Curieux ovni dans le ciel culturel d'avril, Transmission de Christophe Jaquet se présente comme une "capsule temporelle scénique à destination du futur". S'appuyant sur les théories du biologiste Gerald R. Crabtree, elle s'adresse à nos descendants qui, selon ce scientifique américain, devraient disposer d'une intelligence différente, et à priori inférieure à la nôtre. Voilà qui permet au metteur en scène et à ses interprètes de laisser libre court à leurs fantasmes de régression plus ou moins trash tout en recourant aux travestissements les plus cocasses.
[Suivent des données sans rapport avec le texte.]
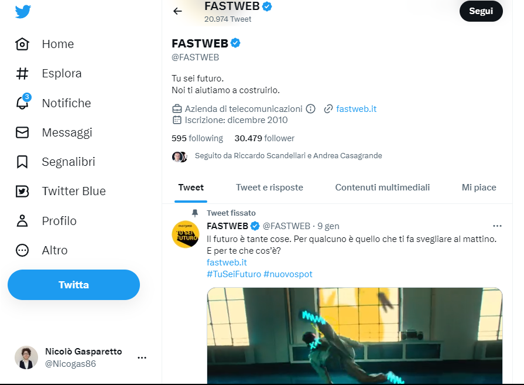Expand the Altro menu
The height and width of the screenshot is (385, 524).
point(22,250)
Compliqué? Rassurez-vous. Proche de la performance, associant danse, musique déjantée et clins d'œil en tous genres, ce "portrait souvenir" de ce que nous fûmes se présente comme une série de tableaux indépendants dont l'esthétique grinçante évoque les univers des plasticiens Cindy Sherman ou Olaf Breuning. C'est bien enlevé, drôle et percutant, en dépit de quelques longueurs et redites regrettables. Elles conviennent mal à ce type de propos.
"Transmission". Mise en scène Christophe Jaquet – The National Institute (CH). Lausanne. Arsenic. Jusqu'au 13 avril.